Jakarta, Aktual.com – Nurhadi Putra, saksi dalam persidangan perkara KTP-elektronik (KTP-e) untuk terdakwa pengusaha Andi Agustinus alias Andi Narogong mengaku menerima amplop dan parsel dari Dedi Prijono, kakak dari Andi Narogong.
Nurhadi merupakan mantan pejabat pembuat komitmen Kegiatan Pembinaan/Pembuatan/Pengembangan Sistem, Data, Statistik dan Informasi dan Kegiatan Pembiayaan Lain-lain Badan Pertanahan Nasional (BPN) RI 2009.
“Anda terima parsel dan amplop,” tanya Ketua Majales Hakim Jhon Halasan di Pengadilan Tindak Pidana Korupsi, Jakarta, Jumat (20/10).
“Betul yang mulia. Tahun 2009 dan 2010,” kata Nurhadi.
Hakim Jhon pun mengkonfirmasi kepada Nurhadi pada 2009 dan 2010 sudah ada larangan dari KPK bagi seorang Pegawai Negeri Sipil (PNS) untuk menerima parsel.
“Mohon maaf, saya salah yang mulia karena bagi saya itu kebaikan hati jadi saya terima. Dua kali terima amplop dari Pak Dedi,” kata Nurhadi.
Nurhadi pun menyatakan bahwa dirinya menerima amplop dari Dedi itu pada akhir 2009 dan akhir 2010.
“Isinya berapa,” tanya Hakim Jhon.
“Saya tidak tahu persis, sekitar Rp20 juta dua kali dari Dedi. Dua-duanya sudah saya kembalikan ke KPK,” jawab Nurhadi.
“Dedi kok sudah kaya Sinterklaas bagi-bagikan duit. Urusannya apa,” tanya Hakim Jhon kembali.
“Pada waktu itu saya kira kebaikan hati dari Pak Dedi karena pada waktu pengadaan mobil itu sudah akhir-akhir. Saya akui bersalah saya berikan keterangan yang sebenarnya kepada penyidik.
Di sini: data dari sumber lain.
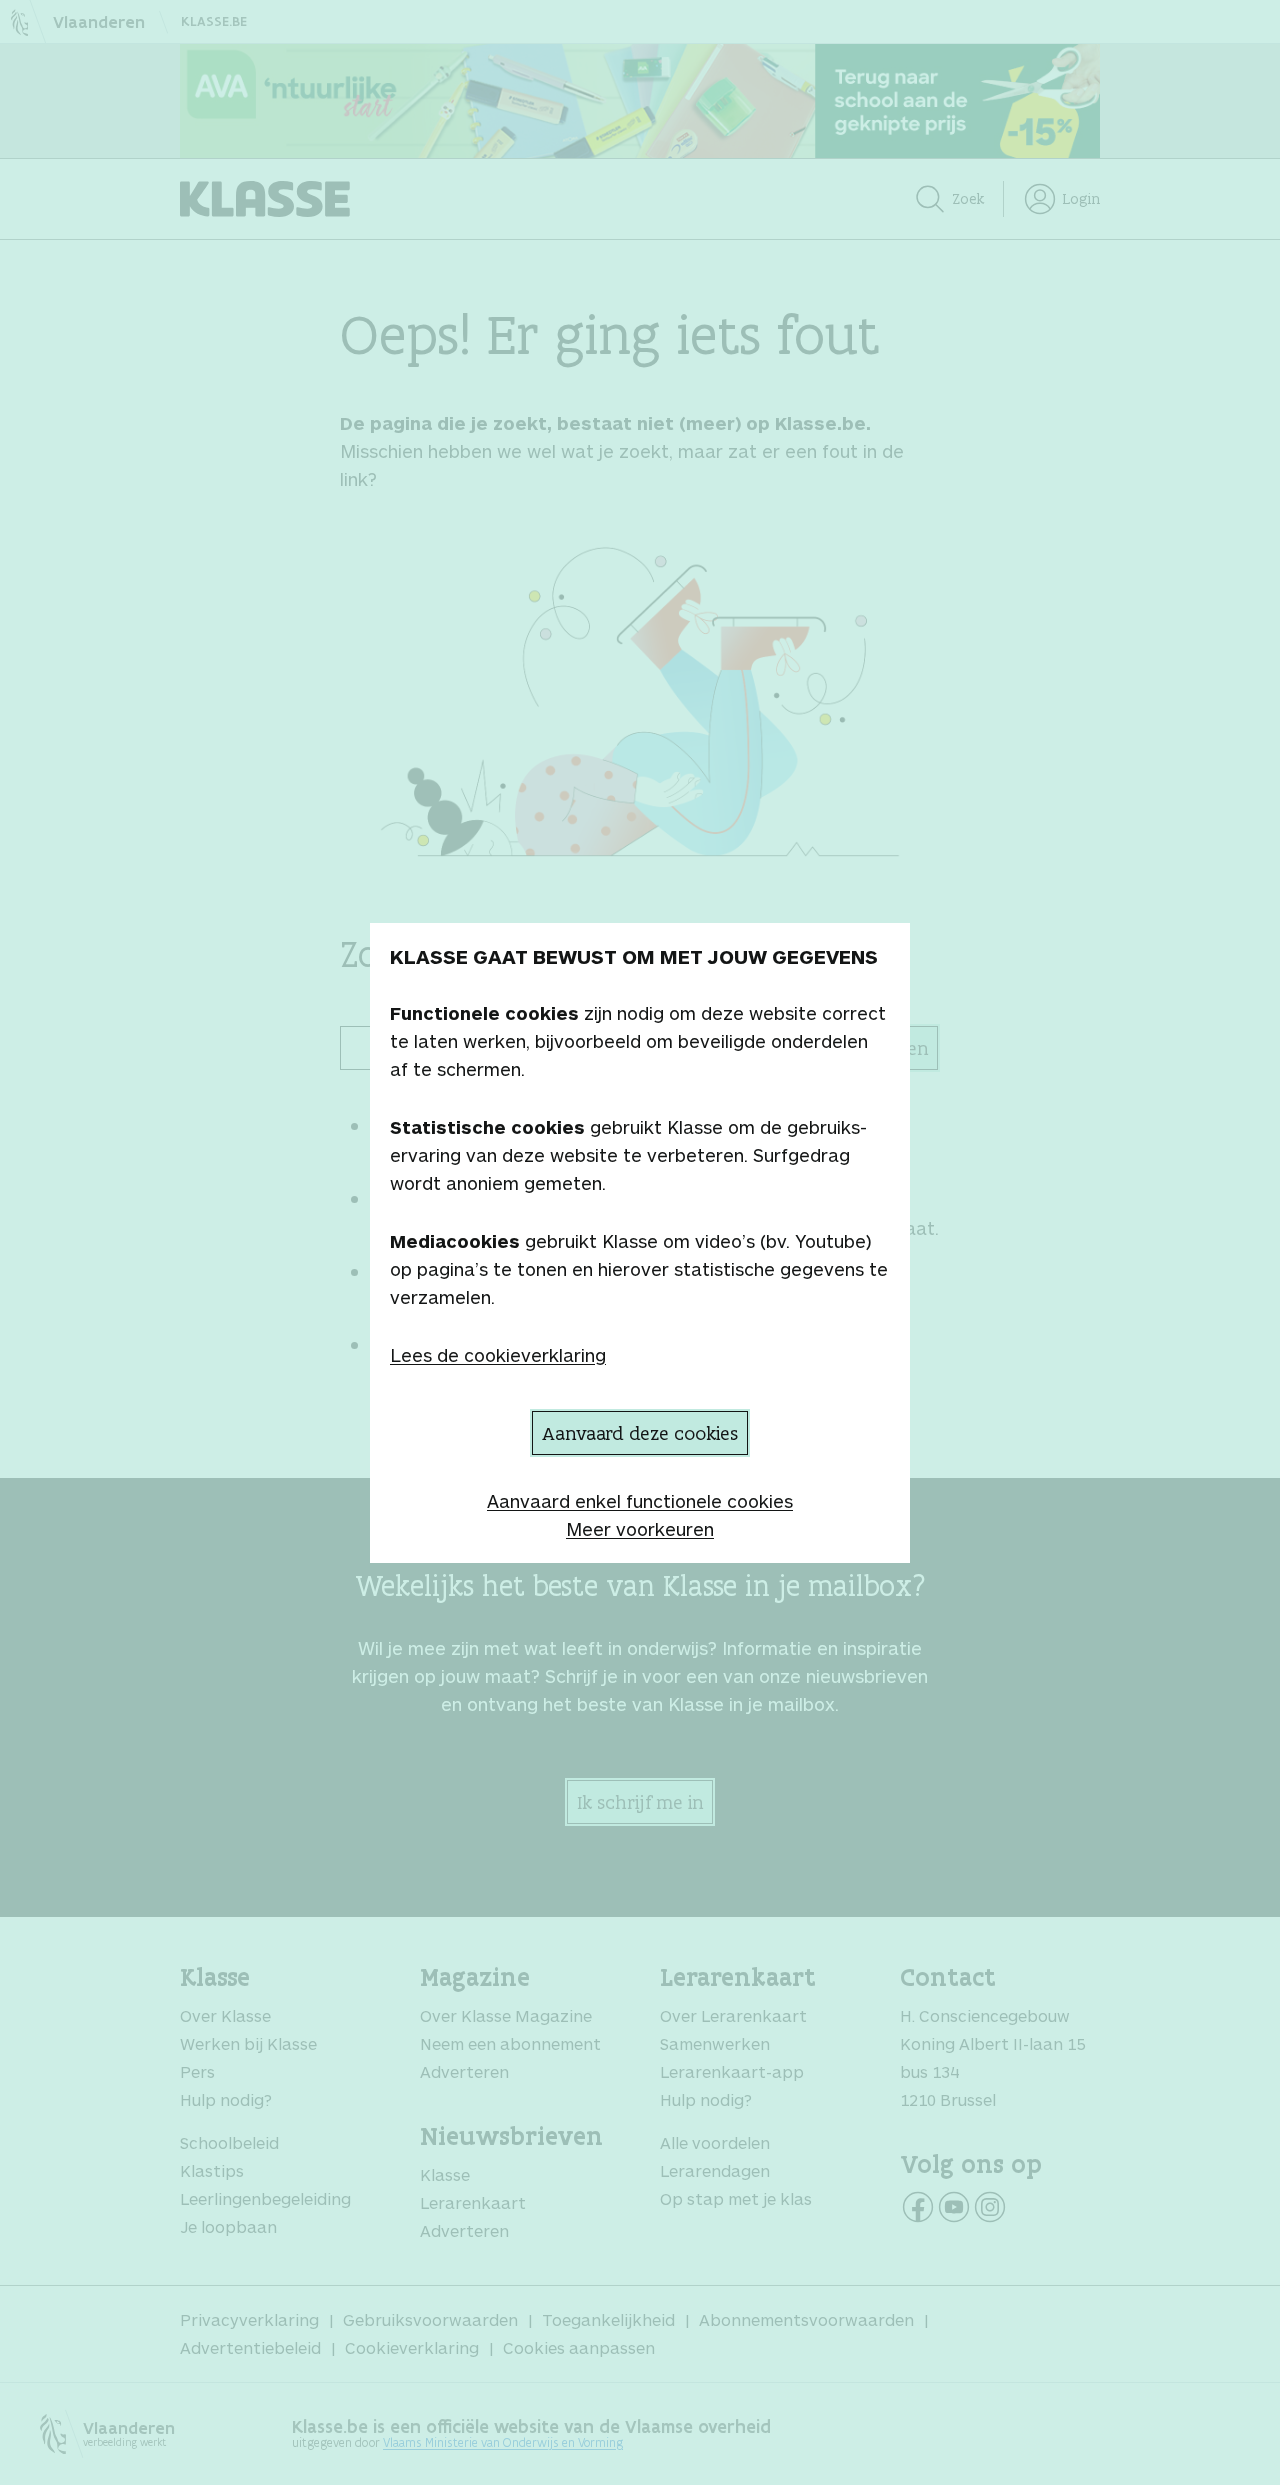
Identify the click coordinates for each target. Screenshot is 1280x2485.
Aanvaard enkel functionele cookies (640, 1501)
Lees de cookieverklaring (498, 1355)
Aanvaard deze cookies (640, 1433)
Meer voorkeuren (640, 1529)
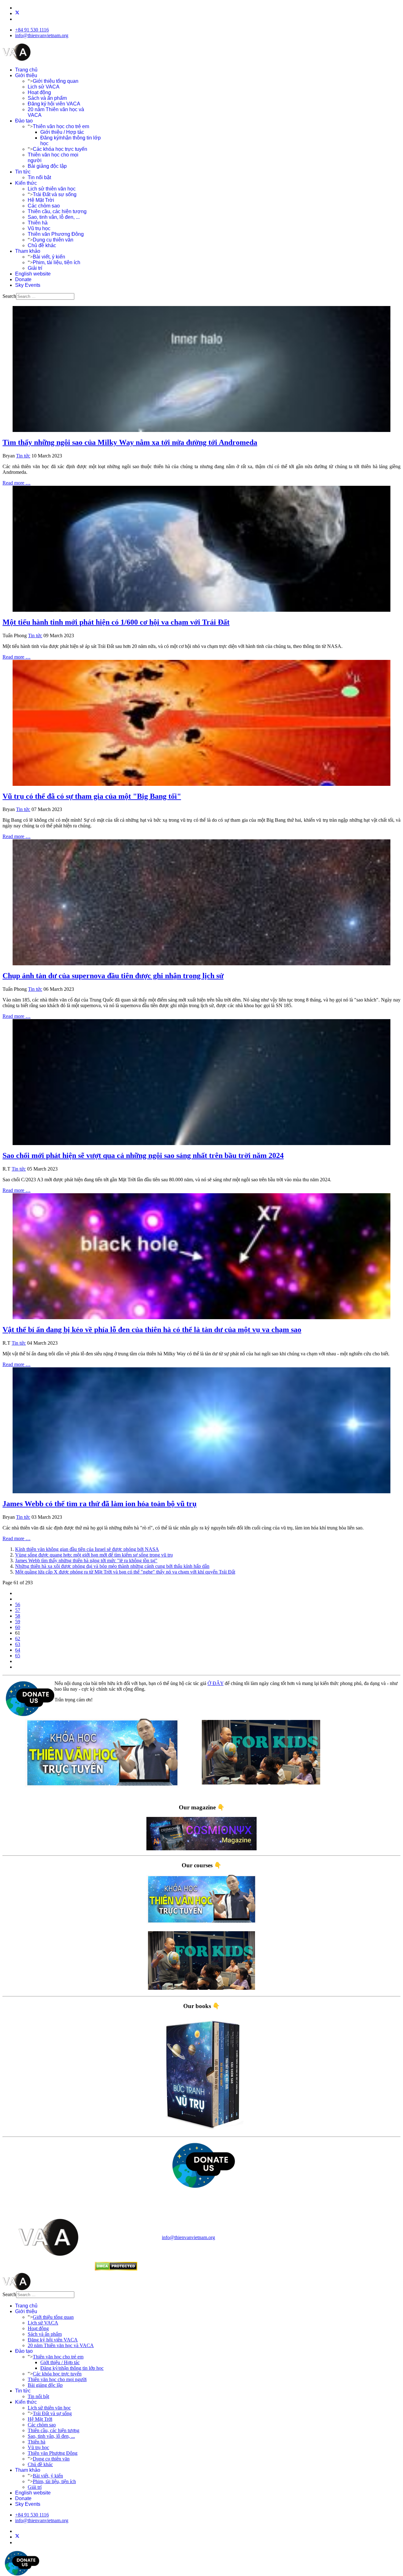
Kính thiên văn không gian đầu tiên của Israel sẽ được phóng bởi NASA (87, 1549)
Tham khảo (27, 251)
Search (9, 296)
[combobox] (45, 296)
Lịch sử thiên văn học (52, 188)
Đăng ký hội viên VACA (54, 103)
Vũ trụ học (39, 228)
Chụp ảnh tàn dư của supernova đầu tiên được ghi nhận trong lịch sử (113, 976)
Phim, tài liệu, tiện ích (56, 262)
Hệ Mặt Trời (41, 200)
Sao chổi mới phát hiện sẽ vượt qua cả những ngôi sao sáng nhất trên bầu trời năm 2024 (143, 1155)
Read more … (17, 482)
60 (17, 1627)
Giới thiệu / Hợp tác (62, 132)
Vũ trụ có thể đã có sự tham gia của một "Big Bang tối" (92, 796)
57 (17, 1610)
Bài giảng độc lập (47, 166)
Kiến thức (26, 183)
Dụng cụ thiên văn (53, 239)
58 (17, 1616)
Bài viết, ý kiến (49, 256)
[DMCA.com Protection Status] (116, 2269)
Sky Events (27, 285)
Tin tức (23, 171)
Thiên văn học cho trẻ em (61, 126)
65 (17, 1655)
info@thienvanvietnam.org (41, 35)
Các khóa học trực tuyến (60, 149)
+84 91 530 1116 (32, 29)
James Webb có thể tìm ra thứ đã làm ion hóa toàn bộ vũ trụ (99, 1504)
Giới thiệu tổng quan (55, 81)
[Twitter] (17, 13)
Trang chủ (26, 69)
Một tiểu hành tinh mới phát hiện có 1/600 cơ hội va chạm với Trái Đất (116, 622)
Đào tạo (24, 120)
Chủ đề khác (42, 245)
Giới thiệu (26, 75)
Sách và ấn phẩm (47, 98)
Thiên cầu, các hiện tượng (57, 211)
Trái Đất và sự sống (55, 194)
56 (17, 1604)
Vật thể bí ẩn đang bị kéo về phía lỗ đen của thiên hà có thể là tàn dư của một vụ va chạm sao (152, 1329)
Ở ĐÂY (215, 1683)
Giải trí (35, 268)
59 (17, 1621)
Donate (23, 279)
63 (17, 1644)
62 (17, 1638)
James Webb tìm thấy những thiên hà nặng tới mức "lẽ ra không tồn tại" (86, 1560)
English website (33, 273)
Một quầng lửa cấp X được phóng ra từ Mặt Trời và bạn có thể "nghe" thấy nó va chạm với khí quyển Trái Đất (125, 1572)
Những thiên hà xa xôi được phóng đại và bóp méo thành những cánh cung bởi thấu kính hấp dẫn (112, 1566)
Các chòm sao (44, 205)
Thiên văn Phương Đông (56, 234)
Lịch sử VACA (44, 86)
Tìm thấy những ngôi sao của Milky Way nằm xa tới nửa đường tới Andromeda (130, 442)
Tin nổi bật (39, 177)
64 (17, 1650)
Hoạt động (39, 92)
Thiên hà (38, 222)
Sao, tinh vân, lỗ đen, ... (54, 217)
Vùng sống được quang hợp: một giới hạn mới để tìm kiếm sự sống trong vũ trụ (94, 1555)
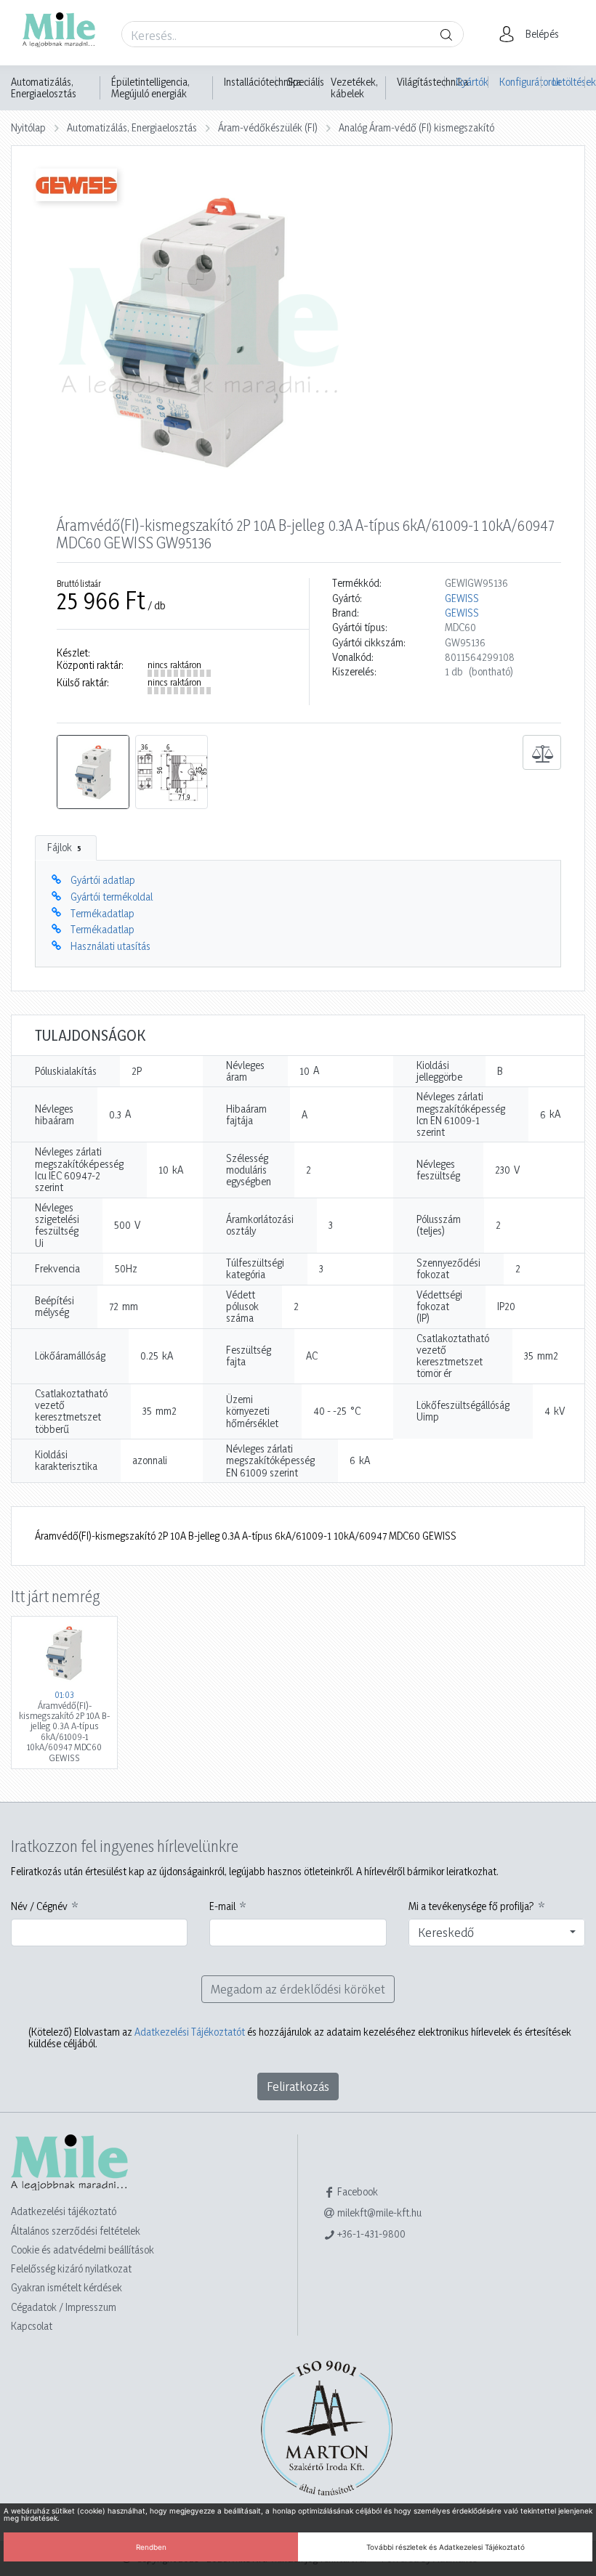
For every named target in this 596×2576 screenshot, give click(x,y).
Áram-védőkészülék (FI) (268, 127)
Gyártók (472, 82)
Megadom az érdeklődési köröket (298, 1988)
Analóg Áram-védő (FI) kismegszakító (416, 127)
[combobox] (496, 1932)
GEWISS (462, 598)
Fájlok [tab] (64, 847)
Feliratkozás (298, 2086)
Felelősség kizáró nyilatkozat (71, 2268)
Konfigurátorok (520, 82)
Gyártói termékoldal (112, 896)
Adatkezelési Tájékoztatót (189, 2032)
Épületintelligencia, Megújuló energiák (150, 87)
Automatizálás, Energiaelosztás (43, 87)
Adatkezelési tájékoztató (63, 2211)
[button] (533, 34)
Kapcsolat (31, 2326)
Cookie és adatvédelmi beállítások (82, 2249)
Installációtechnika (262, 82)
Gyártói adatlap (103, 880)
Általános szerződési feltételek (75, 2230)
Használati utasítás (110, 946)
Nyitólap (28, 127)
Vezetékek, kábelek (354, 87)
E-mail (222, 1906)
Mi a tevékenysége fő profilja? (471, 1906)
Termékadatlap (102, 913)
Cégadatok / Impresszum (63, 2307)
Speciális (305, 82)
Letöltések (568, 82)
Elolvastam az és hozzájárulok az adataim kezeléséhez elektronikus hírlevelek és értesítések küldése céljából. (299, 2037)
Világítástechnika (432, 82)
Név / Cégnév (39, 1906)
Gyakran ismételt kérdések (66, 2287)
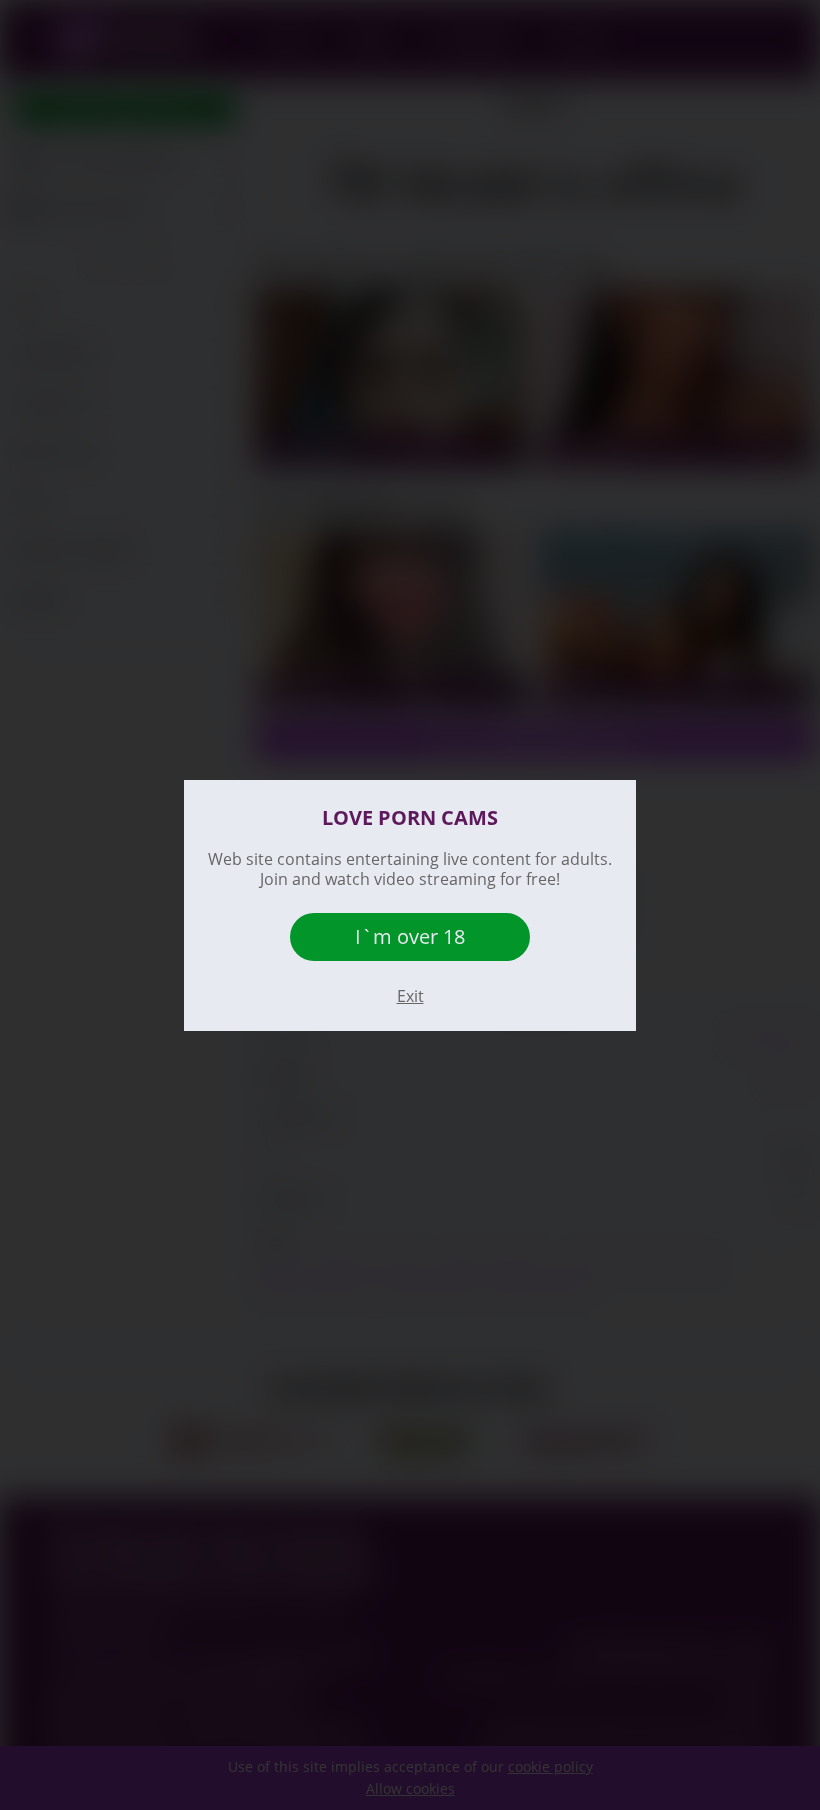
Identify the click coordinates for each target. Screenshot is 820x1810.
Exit (410, 996)
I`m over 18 (410, 936)
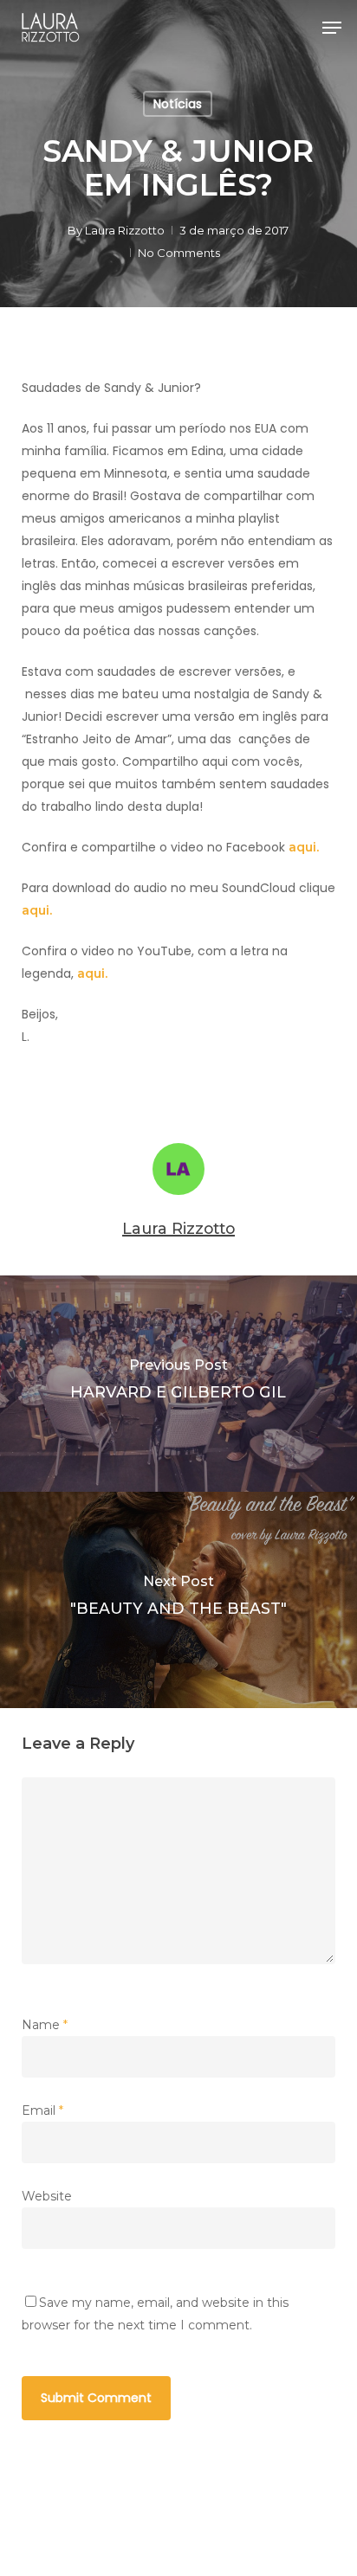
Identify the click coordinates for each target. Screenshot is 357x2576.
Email (42, 2110)
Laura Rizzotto (125, 230)
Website (47, 2196)
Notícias (177, 103)
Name (45, 2025)
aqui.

Saya salah, saya akui bersalah,” kata Nurhadi.
Nurhadi menjelaskan bahwa pada 2008, 2009, dan 2010 di BPN terdapat pekerjaan pengagaan mobil layanan yang melibatkan Dedi Prijono.
“Tahun 2008 kami ada pekerjaan di BPN, pekerjaan pengadaan mobil layanan dan kebetulan Pak Dedi yang melakukan pengerjaannya. Jumlah persisnya saya lupa 20 sampai 30 mobil. Tahun 2009 juga ada pekerjaan pengadaan mobil layanan. 2008, 2009, dan 2010 PT-nya beda-beda tetapi orangnya sama,” tuturnya.
Andi Narogong didakwa mendapatkan keuntungan 1,499 juta dolar AS dan Rp1 miliar dalam proyek pengadaan KTP-Elektronik (KTP-E) yang seluruhnya merugikan keuangan negara senilai Rp2,3 triliun.